## WORK ORDER
Every line of the records that holds the word "output" should be copied.

***** DATA IN THIS EXERCISE *****

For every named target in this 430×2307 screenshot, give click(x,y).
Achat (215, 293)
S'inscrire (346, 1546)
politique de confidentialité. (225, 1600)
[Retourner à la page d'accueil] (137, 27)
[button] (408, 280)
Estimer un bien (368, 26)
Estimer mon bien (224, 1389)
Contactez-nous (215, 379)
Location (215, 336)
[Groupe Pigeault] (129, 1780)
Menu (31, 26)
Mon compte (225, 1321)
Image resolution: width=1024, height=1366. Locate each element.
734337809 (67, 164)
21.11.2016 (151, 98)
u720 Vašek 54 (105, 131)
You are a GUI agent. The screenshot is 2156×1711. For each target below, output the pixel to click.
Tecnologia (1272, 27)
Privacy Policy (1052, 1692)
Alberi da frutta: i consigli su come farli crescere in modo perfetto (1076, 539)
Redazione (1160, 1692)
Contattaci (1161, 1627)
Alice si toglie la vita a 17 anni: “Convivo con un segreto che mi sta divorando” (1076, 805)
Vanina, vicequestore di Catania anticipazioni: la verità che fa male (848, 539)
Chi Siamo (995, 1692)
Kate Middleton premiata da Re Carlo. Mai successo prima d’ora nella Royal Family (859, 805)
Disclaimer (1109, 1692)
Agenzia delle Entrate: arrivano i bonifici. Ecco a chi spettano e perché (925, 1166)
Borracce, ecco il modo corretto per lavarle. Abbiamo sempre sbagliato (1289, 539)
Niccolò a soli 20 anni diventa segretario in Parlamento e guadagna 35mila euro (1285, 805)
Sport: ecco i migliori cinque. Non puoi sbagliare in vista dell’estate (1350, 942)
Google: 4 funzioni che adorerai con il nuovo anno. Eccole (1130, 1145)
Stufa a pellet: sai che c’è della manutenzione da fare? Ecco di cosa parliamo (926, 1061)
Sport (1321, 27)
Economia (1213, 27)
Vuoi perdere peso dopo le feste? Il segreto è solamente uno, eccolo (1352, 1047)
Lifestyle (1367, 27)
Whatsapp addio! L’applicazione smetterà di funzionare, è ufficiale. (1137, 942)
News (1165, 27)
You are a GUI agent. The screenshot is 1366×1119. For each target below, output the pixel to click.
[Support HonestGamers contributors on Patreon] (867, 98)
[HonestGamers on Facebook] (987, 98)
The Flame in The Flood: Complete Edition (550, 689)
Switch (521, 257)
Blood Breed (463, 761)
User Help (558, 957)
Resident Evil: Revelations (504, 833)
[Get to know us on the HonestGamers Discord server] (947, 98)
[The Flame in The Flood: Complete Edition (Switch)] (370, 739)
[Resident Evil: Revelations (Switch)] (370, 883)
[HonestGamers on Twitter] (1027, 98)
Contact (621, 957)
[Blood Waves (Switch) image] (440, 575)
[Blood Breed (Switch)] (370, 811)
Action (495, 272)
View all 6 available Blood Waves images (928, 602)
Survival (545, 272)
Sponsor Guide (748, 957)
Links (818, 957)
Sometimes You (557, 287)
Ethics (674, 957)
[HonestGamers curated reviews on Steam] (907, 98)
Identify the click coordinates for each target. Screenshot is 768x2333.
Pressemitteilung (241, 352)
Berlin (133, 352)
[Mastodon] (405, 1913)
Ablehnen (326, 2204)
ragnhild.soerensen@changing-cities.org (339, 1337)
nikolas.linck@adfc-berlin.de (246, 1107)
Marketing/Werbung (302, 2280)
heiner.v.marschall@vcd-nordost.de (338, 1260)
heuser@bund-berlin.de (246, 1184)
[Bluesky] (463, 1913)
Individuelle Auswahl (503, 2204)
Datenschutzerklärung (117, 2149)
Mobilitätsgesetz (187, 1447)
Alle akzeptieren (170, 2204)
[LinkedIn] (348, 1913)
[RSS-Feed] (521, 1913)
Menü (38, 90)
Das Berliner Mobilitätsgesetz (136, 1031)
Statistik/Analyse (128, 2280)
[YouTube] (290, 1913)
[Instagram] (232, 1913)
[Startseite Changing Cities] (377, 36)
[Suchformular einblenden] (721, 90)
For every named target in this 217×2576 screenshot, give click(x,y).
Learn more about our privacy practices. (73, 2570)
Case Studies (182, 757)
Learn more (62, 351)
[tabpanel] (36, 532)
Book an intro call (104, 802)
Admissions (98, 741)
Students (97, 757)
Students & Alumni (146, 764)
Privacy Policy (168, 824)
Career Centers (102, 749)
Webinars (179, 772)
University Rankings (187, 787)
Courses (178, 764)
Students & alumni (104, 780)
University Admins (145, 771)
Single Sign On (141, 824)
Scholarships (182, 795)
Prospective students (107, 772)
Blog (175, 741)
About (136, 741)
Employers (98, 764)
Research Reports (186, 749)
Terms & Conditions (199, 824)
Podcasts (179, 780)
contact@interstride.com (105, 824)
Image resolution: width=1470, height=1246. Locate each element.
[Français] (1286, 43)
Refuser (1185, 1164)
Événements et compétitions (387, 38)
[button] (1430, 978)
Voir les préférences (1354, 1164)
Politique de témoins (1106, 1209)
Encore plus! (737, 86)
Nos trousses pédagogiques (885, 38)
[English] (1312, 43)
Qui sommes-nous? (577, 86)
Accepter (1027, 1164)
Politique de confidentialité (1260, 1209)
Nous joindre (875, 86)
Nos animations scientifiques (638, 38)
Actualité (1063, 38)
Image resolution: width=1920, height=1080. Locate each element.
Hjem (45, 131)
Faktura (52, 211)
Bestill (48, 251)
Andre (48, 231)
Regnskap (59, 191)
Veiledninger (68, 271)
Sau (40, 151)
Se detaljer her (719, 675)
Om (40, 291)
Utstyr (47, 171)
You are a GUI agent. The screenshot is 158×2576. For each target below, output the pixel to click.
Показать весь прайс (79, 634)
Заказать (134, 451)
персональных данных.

*****

## SOLUTION
You are a GUI agent. The screenshot is 2156×1711. For each target below, output the pixel to click.
You are a GUI agent. The screenshot is 1366×1119. For each target below, output the pixel to click.
You are a GUI agent. The screenshot is 158×2576. For each target below, output the pixel to click.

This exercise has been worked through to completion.